Many importers had considered diverting deliveries to West Coast ports prior to the original contract expiration date of Sept. 30. The first extension, agreed to Sept. 20, put those plans on hold. However, the events of the past 10 days have forced businesses to dust off their playbooks. The problem, experts said, will be finding viable capacity on such short notice.
A strike, if one occurs, would impact import shipments that are set to reach stores by the end of January or early February. However, U.S. exporters need to get their goods moved now because they are shipping to customers not affected by the walkout and who expect their shippers to honor their commitments.
A top supply chain executive for a major industrial manufacturer, who asked not to be identified, said the firm is forecasting a strike that will last about two weeks. The firm's products that would otherwise move through the affected ports will instead be put in storage for the duration of any work stoppage, according to the executive.
Tim Feemster, senior managing director at New York-based industrial property and logistics firm Newmark Grubb Knight Frank, said he doesn't expect the conflict to be settled by year's end. Feemster said that because retailers are now in a slow replenishment period right after the holidays, delivery diversions to West Coast ports should be the exception rather than the rule.
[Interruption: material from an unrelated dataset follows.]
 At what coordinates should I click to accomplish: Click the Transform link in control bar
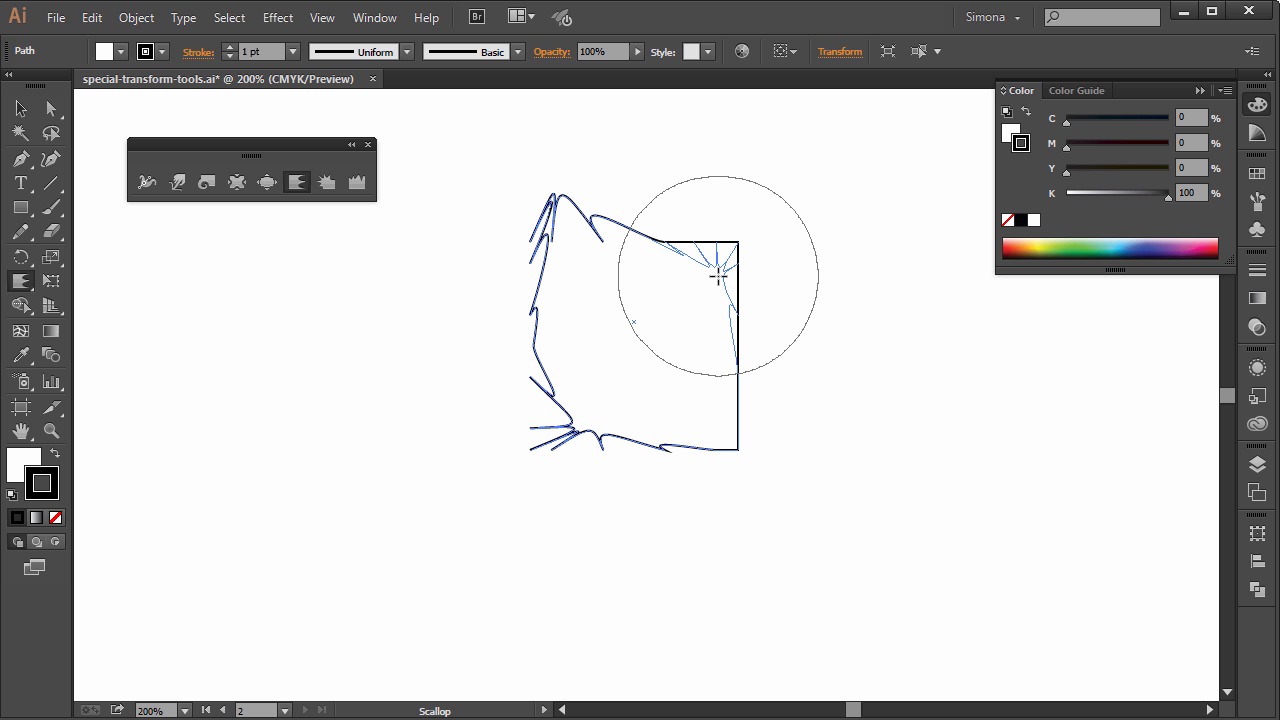pyautogui.click(x=839, y=52)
However, another contract extension would trigger diversions, since retailers don't want to find themselves in the same position two to three months down the road, he said.
Another issue facing the supply chain is whether a strike or another extension would coincide with the Lunar New Year, which is Feb. 10 but is marked by at least a week of prior celebrations that result in the closing of many Chinese businesses during that time.
According to Bruno, the dual effects of the Chinese celebrations and potential labor-driven supply chain disruptions have forced companies to order much farther ahead than normal or, in some cases, delay their purchases until the commemorations end.
"Exporters and importers aren't necessarily changing their behavior as much as they are readjusting it," she said.